I looked back to see when I got the X100 and my first shot was taken on the 22nd of March 2011 (I think I bought the camera the day before). The image above was shot with this X100 three days later and although this looks like some sort of protest, it is actually people waiting on the Apple store to open on the release day of the latest iPhone. The queue actually goes around the corner and up the next street too.

So my X100 has come full circle, covering consumerism in 2011 and now again in 2019. I wish I could say I’ve enjoyed using this camera again, but although I have a soft spot for my original X-Series camera, it just made it blatantly obvious how far these cameras have come in the past eight years. So it's going back in the box, and a very nice box it is too. It's more like a jewelry box than a camera box. A far cry from the poor cardboard boxes we get these days.

*This post was partly inspired by Roger Water's ‘Amused To Death’, which is the title track from what is, in my opinion, the greatest rock n’ roll album in the last 40 years. That album was inspired by the book of the same name.

**You can win an imaginary balloon and whistle if you name all the gear pictured in the table shot. The prize will be sent via telepathic thought waves on the first Sunday during the week.

And on the Seventh Day



Like in pretty much every country in the world, consuming is the national occupation of choice in Belgium. But on Sundays consumerism takes a break. There are exceptions but by law, stores have to close on Sunday. There’s a lot of pressure on the government to loosen or even completely change the rules. Multinationals have to feed their ever growing machines and consumers want to shop 24/7.

But honestly, it’s not so bad to be unable to buy more meaningless stuff once a week.
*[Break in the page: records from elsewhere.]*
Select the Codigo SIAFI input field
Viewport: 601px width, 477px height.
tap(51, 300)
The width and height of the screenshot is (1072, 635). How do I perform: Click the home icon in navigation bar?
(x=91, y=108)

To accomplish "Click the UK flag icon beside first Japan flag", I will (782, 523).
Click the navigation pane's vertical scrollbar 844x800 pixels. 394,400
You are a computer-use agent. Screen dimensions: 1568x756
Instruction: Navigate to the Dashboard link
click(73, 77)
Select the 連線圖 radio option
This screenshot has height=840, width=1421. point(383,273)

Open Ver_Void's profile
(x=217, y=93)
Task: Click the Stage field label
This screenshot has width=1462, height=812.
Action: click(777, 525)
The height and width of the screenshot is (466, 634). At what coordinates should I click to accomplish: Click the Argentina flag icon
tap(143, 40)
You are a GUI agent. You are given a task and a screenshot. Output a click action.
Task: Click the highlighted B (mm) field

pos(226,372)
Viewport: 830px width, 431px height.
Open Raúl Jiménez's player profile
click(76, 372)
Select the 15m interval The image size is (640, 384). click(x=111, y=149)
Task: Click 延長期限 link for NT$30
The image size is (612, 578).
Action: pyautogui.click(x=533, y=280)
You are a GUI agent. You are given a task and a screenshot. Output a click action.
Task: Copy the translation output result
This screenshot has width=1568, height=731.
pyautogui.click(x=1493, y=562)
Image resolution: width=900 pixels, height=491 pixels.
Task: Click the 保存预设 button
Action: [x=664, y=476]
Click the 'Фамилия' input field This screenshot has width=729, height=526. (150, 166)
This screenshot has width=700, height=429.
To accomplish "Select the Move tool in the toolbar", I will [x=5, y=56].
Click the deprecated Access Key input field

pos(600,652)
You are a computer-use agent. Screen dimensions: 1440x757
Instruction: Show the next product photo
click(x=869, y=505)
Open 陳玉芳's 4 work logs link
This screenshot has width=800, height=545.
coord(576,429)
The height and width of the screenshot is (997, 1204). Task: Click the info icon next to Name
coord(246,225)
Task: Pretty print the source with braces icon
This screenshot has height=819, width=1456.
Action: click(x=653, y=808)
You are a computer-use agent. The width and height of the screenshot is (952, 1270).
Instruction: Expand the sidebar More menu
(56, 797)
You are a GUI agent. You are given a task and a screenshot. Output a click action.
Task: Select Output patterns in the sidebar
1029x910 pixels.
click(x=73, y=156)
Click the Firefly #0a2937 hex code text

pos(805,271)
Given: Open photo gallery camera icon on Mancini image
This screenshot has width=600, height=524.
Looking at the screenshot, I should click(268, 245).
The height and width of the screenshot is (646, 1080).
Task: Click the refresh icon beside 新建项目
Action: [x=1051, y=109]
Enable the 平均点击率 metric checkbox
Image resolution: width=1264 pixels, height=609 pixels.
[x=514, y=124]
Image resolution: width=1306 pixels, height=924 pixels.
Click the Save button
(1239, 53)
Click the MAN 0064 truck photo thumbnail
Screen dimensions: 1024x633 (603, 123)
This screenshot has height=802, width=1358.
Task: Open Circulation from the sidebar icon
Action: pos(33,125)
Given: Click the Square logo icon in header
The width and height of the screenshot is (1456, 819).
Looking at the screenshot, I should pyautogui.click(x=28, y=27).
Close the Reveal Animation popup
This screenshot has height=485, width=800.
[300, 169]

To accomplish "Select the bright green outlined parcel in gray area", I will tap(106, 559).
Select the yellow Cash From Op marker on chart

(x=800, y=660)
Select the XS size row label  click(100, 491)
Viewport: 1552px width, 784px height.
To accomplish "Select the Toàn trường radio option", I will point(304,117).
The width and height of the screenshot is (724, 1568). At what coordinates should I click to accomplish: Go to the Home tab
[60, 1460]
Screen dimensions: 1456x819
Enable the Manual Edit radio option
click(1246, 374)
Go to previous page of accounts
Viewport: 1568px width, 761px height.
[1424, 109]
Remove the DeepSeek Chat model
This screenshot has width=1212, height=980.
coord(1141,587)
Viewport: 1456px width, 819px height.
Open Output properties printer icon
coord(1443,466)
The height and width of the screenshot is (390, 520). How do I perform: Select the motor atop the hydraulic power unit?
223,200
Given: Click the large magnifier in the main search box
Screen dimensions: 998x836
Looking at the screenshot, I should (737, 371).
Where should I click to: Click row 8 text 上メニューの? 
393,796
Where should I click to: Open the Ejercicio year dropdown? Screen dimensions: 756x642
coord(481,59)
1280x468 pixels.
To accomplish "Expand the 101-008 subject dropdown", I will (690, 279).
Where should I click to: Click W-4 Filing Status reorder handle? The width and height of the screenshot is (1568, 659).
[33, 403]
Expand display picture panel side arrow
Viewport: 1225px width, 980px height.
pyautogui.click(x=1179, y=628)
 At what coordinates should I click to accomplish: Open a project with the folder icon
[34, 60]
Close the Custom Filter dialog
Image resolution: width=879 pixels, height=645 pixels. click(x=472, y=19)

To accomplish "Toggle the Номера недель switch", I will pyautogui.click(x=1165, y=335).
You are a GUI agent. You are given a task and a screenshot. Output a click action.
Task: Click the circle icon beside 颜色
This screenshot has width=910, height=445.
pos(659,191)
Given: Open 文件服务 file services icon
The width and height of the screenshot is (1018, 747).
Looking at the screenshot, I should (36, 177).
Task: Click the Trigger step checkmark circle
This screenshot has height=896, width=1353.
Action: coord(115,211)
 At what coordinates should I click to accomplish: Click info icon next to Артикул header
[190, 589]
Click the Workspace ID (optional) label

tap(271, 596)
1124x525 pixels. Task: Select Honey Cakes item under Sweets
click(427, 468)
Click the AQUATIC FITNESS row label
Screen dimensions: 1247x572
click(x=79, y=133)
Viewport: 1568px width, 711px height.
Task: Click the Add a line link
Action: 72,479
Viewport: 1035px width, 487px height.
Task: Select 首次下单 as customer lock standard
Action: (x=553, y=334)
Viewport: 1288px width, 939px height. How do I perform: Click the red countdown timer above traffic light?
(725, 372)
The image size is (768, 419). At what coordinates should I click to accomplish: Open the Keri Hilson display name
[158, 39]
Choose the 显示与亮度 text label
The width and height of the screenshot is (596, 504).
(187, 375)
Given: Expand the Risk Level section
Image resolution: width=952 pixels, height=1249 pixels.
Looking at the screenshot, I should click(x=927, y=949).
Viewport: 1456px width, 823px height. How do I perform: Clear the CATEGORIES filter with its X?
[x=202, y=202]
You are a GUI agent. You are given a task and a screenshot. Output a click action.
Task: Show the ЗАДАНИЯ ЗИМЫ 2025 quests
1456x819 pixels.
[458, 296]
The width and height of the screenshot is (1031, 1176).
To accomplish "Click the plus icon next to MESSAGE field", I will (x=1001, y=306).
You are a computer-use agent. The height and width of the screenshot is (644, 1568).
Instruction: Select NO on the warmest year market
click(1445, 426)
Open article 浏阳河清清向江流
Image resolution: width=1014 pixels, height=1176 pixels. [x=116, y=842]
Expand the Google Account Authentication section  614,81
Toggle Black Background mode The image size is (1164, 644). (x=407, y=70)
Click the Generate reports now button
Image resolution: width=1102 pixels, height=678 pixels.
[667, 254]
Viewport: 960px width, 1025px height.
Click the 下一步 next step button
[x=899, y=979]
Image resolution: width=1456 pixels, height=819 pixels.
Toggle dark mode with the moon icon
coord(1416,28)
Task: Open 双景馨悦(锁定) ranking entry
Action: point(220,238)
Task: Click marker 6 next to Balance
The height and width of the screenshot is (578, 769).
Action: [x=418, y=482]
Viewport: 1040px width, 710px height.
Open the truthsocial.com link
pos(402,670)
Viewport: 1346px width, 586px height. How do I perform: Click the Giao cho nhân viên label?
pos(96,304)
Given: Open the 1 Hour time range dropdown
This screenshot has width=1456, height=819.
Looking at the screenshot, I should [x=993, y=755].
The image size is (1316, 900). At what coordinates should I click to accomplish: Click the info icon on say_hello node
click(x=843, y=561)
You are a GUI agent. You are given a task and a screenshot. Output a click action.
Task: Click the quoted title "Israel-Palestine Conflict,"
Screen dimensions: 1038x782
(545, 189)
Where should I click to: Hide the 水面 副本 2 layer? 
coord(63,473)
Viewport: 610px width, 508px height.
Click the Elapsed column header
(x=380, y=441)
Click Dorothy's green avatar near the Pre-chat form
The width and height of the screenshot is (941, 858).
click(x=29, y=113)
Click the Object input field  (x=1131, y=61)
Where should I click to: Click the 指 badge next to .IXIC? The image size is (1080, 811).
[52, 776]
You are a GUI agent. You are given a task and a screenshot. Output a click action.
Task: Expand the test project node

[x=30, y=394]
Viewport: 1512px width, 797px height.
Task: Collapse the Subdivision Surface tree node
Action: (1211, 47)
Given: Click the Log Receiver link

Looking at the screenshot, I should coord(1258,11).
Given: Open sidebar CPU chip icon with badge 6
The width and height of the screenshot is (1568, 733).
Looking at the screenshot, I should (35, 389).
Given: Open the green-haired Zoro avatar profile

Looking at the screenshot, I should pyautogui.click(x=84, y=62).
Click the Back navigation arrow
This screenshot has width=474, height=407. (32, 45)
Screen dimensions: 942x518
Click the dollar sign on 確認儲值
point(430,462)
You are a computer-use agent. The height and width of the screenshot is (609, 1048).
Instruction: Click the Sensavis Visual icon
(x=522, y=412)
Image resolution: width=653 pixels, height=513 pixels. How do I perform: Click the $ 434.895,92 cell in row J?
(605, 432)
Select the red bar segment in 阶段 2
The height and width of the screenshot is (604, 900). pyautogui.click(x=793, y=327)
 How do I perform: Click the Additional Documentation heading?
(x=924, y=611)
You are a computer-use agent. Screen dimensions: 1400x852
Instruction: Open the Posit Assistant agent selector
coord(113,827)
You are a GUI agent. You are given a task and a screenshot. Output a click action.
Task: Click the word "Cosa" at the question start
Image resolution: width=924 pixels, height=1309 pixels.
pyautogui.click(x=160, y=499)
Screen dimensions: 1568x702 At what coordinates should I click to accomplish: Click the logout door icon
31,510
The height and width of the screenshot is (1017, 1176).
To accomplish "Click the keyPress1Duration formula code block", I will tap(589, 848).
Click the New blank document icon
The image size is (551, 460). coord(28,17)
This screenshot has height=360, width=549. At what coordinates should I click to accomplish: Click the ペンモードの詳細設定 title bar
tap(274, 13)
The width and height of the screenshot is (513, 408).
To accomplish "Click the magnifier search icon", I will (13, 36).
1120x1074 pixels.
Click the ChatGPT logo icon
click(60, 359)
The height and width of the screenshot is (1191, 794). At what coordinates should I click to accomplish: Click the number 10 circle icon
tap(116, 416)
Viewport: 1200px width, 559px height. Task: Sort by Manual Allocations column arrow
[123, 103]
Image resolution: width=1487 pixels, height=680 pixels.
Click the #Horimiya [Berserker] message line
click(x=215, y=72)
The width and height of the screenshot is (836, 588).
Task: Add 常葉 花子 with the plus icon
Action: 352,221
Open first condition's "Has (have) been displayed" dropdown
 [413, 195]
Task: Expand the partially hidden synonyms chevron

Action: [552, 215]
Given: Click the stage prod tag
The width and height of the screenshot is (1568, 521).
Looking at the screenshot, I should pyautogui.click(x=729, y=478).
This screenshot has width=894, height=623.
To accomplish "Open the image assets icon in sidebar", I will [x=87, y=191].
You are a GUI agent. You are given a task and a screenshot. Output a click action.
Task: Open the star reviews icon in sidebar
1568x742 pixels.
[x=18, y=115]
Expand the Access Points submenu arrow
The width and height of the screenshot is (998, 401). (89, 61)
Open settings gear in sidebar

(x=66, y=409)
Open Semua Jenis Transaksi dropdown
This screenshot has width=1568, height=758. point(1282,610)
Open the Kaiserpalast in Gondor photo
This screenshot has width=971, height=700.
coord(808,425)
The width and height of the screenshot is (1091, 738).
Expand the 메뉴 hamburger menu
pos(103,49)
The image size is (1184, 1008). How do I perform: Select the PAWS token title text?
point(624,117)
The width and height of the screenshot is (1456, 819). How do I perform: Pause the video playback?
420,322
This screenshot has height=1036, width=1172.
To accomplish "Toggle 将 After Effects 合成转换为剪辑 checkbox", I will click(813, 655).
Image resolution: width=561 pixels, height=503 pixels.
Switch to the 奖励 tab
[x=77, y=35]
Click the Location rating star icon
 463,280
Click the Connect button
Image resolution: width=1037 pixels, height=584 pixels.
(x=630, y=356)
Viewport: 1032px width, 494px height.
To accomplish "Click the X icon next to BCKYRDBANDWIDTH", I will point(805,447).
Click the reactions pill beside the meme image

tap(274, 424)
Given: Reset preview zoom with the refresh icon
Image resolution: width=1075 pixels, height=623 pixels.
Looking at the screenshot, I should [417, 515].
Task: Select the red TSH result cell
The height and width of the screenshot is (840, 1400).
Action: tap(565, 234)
My oldest working digital camera is the X-Pro1 and my oldest lens for that camera is the 35mm F1.4, so that’s what I used for these pictures. The viewfinder is a bit low res and the controls are a little sluggish in 2019. But if I’m completely honest, I could probably still do 80% of my photo work with this “old” combination. The original X-Pro forces you to slow down and that’s necessarily not a bad thing. Shooting this story reminded me how enjoyable the slow simplicity can be. My X-Pro1 was pretty much retired, but it’s still way too good to sit in the back of my cupboard.

A week's worth


By Patrick La Roque

We barely realize how much stuff we consume on a daily basis. We go through the motions, take out the trash, recycle as much as we can and now compost most of it...but it still just moves constantly, in/out, flowing like a river.

The images below barely scratch the surface. I picked through the recyclables before dumping them in the bin outside. I could’ve added Amazon packages and at least ten times more boxes and wrappers and cans. With five of us sharing the house and the kids growing up, it’s quite an exponential curve. And you can’t help but imagine all of this multiplied across every household, a thousand million times...we ingest and reject at a dizzying pace.

As photographers, this extends to our gear as well: the appeal of the shiny and the new is a siren’s song that’s hard to resist. This is why we made a point this month of shooting all our essays with our oldest camera—well, our oldest digital and usable camera anyway. In my case (and a few of my colleagues as well I think) this was the Fujifilm X100. Back when these were still called Finepix. And you know what? It wasn’t a pleasure to shoot and it quickly highlighted just how far we’d come. Technology really does shift insanely fast and our reflexes and expectations shift along with it. And yet I was profoundly surprised when I loaded the images on my computer: the files from this camera totally stand up, even in 2019; even on a 5K Retina display. In the rush of new features and medium format and ever faster performance I’d forgotten how good this little camera was, despite its flaws.

Images should always spring from who we are, not what we shoot—and yes, we know this in our bones.
But it was damn good to be reminded.